__Challenge__
Starting at the line that contains "The height and width of the screenshot is (214, 283)." and ending after the line that contains "should pyautogui.click(x=112, y=10).", format those rows, both end lines included, as a numbered list with blank lines omitted.

__Input__
============================================================
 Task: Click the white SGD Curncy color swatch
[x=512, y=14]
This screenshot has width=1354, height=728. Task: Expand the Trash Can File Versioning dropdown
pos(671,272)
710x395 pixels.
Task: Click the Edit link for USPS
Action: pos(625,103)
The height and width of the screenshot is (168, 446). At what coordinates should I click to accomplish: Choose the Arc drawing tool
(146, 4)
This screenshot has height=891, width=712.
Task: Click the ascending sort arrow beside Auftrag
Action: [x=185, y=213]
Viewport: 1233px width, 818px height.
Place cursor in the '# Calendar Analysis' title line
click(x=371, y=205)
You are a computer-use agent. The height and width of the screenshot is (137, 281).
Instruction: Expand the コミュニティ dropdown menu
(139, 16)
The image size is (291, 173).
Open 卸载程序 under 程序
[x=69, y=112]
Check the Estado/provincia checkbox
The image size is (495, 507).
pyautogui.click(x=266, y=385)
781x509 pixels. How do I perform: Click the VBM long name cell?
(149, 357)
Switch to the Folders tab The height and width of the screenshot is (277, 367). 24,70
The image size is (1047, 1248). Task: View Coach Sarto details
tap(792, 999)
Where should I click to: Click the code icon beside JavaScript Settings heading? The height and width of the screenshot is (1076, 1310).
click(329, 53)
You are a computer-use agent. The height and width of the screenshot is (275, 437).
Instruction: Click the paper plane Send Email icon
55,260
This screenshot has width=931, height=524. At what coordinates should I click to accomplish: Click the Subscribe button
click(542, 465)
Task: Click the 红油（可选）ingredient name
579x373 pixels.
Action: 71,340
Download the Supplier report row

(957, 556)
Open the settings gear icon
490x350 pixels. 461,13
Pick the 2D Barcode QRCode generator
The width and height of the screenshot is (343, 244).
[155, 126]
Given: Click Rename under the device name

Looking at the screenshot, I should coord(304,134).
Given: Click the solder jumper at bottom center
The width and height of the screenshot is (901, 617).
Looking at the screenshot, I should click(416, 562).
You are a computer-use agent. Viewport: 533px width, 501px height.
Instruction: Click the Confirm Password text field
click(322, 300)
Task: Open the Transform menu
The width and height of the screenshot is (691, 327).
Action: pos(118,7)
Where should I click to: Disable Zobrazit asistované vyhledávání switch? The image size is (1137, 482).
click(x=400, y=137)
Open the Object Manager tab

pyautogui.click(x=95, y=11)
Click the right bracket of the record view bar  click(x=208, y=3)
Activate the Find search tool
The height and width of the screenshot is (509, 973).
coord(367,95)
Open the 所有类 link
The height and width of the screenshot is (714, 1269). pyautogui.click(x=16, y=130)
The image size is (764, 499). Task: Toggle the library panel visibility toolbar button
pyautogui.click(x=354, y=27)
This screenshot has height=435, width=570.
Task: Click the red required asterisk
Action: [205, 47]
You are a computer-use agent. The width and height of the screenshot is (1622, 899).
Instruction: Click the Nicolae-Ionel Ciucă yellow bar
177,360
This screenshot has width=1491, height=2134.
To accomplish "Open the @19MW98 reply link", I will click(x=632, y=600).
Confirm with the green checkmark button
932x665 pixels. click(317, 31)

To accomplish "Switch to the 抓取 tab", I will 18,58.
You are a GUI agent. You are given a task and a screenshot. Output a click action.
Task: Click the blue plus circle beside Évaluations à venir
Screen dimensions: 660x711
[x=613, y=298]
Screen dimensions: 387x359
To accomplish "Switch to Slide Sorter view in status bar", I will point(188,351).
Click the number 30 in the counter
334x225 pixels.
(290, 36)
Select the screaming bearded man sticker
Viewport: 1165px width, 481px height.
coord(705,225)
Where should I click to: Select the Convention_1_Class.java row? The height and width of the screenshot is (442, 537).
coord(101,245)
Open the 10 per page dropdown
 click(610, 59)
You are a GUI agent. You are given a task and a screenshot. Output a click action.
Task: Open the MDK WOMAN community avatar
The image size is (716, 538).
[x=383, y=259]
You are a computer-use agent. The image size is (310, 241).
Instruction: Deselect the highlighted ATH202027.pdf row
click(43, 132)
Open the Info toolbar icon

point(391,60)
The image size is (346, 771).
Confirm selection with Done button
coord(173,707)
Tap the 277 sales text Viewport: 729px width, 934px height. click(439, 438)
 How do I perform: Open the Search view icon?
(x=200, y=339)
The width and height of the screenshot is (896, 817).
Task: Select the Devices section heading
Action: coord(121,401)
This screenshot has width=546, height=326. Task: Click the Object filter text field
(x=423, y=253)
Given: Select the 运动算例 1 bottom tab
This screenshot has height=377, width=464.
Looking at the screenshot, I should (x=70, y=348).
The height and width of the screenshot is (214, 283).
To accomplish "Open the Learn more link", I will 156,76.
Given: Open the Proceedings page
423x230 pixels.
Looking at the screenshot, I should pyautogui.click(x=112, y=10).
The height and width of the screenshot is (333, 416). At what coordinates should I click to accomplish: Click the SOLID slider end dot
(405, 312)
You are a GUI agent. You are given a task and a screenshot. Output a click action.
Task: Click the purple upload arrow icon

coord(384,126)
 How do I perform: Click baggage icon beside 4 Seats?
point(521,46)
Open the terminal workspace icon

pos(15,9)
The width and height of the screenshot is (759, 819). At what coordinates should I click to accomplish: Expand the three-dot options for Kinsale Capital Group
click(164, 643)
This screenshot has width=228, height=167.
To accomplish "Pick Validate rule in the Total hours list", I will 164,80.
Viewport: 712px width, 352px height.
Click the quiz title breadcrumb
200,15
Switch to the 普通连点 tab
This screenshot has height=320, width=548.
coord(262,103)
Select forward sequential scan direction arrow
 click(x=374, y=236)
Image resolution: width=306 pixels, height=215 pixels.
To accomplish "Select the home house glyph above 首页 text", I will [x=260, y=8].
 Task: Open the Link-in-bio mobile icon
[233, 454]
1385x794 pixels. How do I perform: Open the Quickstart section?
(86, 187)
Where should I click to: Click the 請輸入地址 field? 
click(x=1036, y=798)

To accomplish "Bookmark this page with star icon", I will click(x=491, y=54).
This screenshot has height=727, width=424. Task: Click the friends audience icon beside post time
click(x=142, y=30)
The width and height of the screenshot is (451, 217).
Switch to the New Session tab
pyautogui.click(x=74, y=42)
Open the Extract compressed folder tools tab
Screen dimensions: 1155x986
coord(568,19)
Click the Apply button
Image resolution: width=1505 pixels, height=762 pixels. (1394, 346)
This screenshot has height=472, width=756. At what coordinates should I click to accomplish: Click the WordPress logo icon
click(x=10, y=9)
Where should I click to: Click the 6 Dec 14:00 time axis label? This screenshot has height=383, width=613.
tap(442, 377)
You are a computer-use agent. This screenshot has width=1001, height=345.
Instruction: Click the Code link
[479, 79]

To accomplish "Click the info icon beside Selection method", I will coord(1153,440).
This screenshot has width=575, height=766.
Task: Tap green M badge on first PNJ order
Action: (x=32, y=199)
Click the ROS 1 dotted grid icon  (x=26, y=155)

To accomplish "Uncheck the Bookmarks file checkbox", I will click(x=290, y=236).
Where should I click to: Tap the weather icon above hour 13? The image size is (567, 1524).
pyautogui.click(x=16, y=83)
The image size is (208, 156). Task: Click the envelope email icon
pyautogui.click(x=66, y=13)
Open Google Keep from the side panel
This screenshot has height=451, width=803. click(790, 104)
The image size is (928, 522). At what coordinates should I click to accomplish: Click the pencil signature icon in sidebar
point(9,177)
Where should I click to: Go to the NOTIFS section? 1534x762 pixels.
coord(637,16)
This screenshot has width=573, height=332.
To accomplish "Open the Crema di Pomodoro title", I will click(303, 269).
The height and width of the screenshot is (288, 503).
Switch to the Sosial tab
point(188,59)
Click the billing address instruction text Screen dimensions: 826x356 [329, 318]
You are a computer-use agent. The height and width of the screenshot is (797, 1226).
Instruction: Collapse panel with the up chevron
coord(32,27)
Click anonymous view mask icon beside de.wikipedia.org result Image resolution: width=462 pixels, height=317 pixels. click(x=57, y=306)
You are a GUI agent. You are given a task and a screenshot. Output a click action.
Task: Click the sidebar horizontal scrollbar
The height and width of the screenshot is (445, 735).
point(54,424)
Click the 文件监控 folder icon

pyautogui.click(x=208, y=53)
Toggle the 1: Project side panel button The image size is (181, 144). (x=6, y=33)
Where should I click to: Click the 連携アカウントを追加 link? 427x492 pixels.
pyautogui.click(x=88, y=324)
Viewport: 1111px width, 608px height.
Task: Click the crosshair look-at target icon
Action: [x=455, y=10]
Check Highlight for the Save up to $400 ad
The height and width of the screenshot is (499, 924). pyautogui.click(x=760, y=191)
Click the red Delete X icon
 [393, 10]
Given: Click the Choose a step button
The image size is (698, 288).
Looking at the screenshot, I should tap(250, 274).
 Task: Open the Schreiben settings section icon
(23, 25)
============================================================
__Reply to the task__
1. The height and width of the screenshot is (214, 283).
2. To accomplish "Open the Learn more link", I will 156,76.
3. Given: Open the Proceedings page
4. 423x230 pixels.
5. Looking at the screenshot, I should pyautogui.click(x=112, y=10).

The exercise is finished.